EXERCISE INSTRUCTIONS:
The lines below, from the one holding "Where should I" through the final line, are to be copied exactly, with no other lines and no pictures.

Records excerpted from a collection
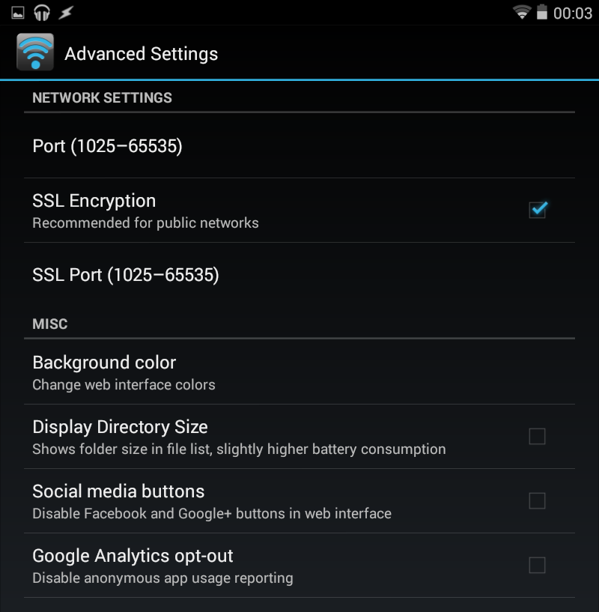Tick the Google Analytics opt-out checkbox

point(537,565)
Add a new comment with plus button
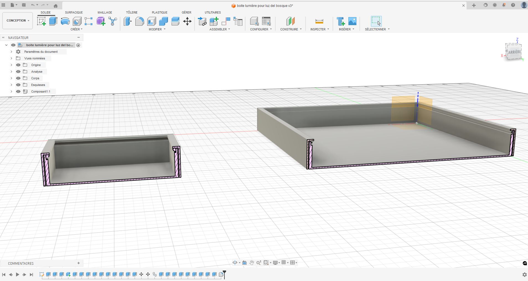528x281 pixels. [79, 263]
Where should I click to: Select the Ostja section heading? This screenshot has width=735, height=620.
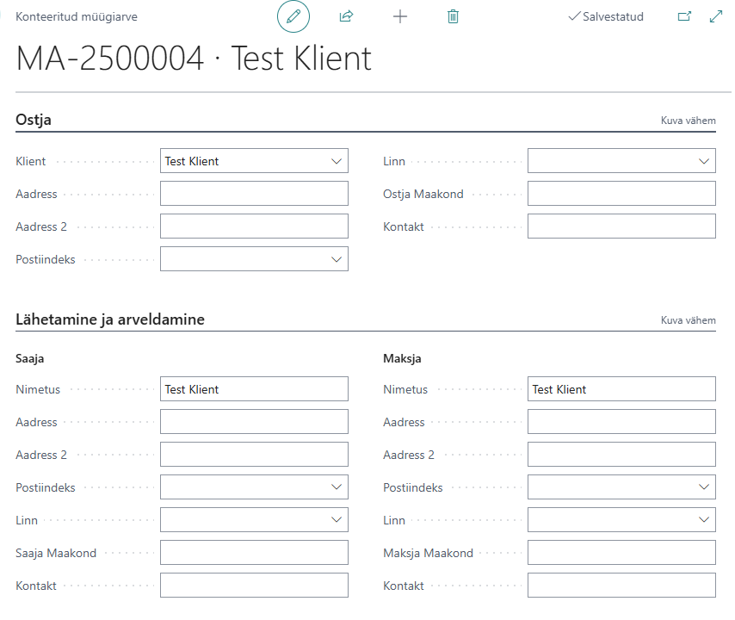(34, 120)
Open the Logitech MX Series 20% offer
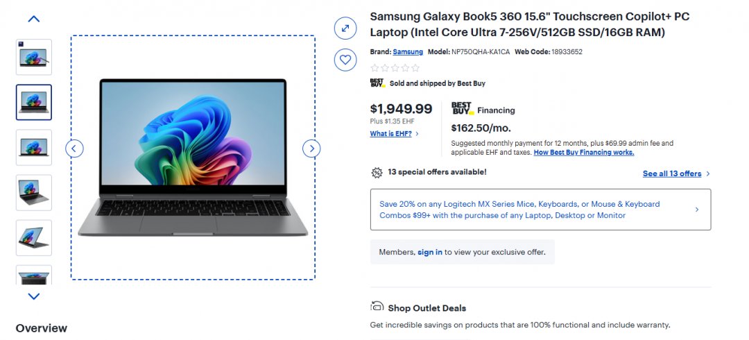This screenshot has width=749, height=340. [x=540, y=210]
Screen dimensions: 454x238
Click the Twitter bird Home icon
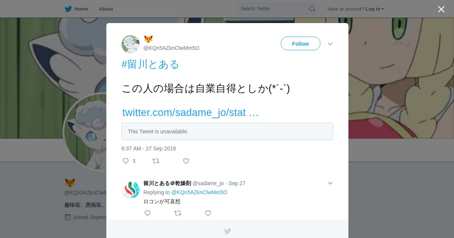point(68,9)

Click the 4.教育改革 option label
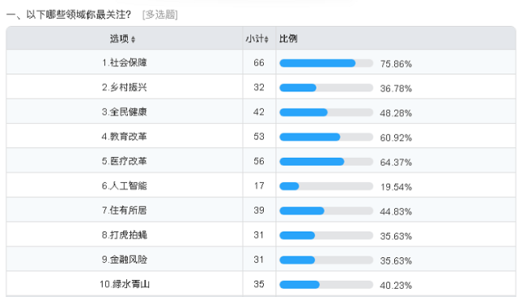[x=124, y=137]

EXPECTED ANSWER:
Where should I click to: Select the Ostja section heading? This screenshot has width=735, height=620.
(34, 120)
Open the Logitech MX Series 20% offer
This screenshot has width=749, height=340. [x=540, y=210]
Screen dimensions: 454x238
Click the Twitter bird Home icon
point(68,9)

Click the 4.教育改革 option label
[x=124, y=137]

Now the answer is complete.